======== DATASET RECORDS
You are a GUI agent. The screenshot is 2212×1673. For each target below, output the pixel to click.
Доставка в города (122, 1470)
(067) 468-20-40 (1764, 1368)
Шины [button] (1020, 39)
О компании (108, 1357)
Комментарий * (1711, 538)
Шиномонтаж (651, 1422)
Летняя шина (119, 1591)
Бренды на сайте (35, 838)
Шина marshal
================
WHAT IS EXPECTED
After locating the line containing "О компании (108, 1357)", write out that line and all remaining lines of the records exactly, with nothing added.

ANSWER SPACE
О компании (108, 1357)
Комментарий * (1711, 538)
Шиномонтаж (651, 1422)
Летняя шина (119, 1591)
Бренды на сайте (35, 838)
Шина marshal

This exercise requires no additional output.